I'm starting to think I chose the wrong profession after all! It's almost as if teachers and educators are just as important as the other social service professions that are a free service for all people. Like Teaching our children is just as important as saving their lives. Almost like Education Matters. Almost like we hold lives in our hands! Shoot! I DID make the wrong choice!!!!

At least in the elementary school, you have kindergarten. I can feel relatively sure that I'm not screwing them up too badly yet in Kindergarten. There's many more years for that. Except - now that I think about it, Cinthia showed me her picture of a unicorn yesterday, and I don't think I really looked at it and gave her much feedback. I just said "that's pretty!" and walked on to my next task.

Oh My God. Pretty??? PRETTY???!!! Come on Mister E!!! What was I thinking??? I may as well have just told her that only beautiful things have merit in this world!! I may as well have told her that girls only have value when their art is aesthetic! And was I subtly communicating that mythical creatures are real? Or have more value than real horses?

Wait - or maybe I was helping to foster her imagination, and teach her that girls can write fantasy and sci fi as well as boys! Maybe I was keeping her humble by not putting too much emphasis on something that, to be honest, was NOT her best work. Not everyone gets a trophy and that sort of thing?

I don't know. I think I'll go crazy trying to figure it out.

I definitely don't think I can face her tomorrow. I can't step into that classroom. Every step I take. Every move I make I'm playing with fire. I'm playing with lives, with minds, with futures. I just can't have that on my conscience.

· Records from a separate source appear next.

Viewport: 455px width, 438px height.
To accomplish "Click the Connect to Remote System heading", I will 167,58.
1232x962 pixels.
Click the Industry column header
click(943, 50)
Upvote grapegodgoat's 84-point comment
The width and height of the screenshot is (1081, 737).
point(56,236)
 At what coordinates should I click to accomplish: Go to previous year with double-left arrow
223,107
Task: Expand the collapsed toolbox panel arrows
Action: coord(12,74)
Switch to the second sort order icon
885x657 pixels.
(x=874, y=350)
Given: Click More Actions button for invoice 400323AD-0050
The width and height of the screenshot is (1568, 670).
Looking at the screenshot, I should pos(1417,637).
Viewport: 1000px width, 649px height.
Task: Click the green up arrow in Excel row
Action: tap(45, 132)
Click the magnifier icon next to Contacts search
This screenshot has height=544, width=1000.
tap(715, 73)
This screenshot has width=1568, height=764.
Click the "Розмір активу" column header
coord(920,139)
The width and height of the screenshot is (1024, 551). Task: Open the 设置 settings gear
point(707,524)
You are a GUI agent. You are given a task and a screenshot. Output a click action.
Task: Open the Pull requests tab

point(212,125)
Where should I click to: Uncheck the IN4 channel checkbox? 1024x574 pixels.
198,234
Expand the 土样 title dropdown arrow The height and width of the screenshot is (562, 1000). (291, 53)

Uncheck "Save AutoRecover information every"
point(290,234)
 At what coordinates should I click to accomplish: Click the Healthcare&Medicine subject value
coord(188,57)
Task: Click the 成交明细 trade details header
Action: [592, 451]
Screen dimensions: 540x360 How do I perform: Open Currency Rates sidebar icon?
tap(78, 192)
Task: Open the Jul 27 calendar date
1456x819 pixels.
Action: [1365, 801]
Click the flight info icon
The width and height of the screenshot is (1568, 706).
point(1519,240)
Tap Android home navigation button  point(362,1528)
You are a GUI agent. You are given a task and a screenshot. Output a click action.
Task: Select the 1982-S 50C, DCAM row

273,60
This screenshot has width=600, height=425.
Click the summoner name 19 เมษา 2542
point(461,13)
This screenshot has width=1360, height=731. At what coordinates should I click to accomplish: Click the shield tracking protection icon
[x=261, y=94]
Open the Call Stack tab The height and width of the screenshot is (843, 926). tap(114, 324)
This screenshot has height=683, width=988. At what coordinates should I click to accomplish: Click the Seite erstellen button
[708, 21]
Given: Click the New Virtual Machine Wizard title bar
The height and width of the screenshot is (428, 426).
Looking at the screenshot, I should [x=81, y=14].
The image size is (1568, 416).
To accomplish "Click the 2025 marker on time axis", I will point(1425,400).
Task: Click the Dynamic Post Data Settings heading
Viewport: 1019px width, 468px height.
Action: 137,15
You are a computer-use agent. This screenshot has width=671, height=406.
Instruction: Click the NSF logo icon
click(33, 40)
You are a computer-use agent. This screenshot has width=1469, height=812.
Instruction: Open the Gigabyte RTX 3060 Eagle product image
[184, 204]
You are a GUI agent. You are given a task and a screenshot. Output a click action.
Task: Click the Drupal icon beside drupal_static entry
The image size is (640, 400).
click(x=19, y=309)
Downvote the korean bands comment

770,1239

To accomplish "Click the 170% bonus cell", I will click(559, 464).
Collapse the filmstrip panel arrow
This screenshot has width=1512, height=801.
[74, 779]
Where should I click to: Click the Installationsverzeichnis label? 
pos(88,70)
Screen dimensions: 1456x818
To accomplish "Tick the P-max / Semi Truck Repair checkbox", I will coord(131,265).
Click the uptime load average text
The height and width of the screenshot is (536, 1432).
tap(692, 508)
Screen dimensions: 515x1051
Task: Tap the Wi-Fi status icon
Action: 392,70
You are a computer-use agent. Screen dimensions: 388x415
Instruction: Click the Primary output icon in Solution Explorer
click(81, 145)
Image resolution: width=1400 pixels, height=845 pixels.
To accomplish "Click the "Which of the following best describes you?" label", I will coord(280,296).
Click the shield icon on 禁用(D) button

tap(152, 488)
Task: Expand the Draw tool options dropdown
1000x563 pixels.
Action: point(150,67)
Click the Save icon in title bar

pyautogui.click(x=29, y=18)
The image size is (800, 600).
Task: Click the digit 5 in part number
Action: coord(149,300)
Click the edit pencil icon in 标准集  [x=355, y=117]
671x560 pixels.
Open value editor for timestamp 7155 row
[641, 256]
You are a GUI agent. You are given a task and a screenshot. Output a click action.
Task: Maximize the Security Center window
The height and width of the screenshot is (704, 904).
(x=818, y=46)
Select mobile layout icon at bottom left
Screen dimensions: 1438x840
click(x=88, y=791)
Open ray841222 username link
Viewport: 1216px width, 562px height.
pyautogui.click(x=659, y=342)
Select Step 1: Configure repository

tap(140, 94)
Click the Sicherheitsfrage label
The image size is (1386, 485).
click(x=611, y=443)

So what's a teacher or principal to do? To hear some people say it lately, maybe we are the problem? Maybe it's "idiot teachers" who are messing up this country? Maybe I'll just stay home.

But no, I don't think so. Granted, there are some BAD policemen. And Firemen. And Doctors. And there ARE some bad teachers. But I see A LOT of great teachers. Doing their best. Juggling 30 students lives. Playing with fire every day. And doing a Dang good job of it. I've seen some spectacular fire jugglers in my day, laughing and dancing through the flames of the classroom, aware of the power they wield, and able to handle the pressure. Able to save lives.

I hope I can be like them one day. If YOU don't feel like you're up to the challenge today, just know that you're not alone. I question myself every night, and I know I'm not the only one. But if you want to get to Human Torch fire juggling status, I think it starts with confidence. So let me help you with that.

YOU ARE THE BEST TEACHER THEY CAN POSSIBLY HAVE AT THIS MOMENT. Some day, there will be another teacher who may be better at Math than you. Or may be one of those "engage them with music and dancing" kind of teachers. Maybe they won't write about you in their yearbooks in high school. But right now, tomorrow, in class - there is NO ONE BETTER than you available to teach these kids. You are THE BEST. So your best is going to be enough.

To all the teachers - the first years, the final "coasting through the last year" retirees, and all in-between - Thank you for educating our country. No one else could do it better.

Or at least they wouldn't. Because it's a crazy job, fo sho.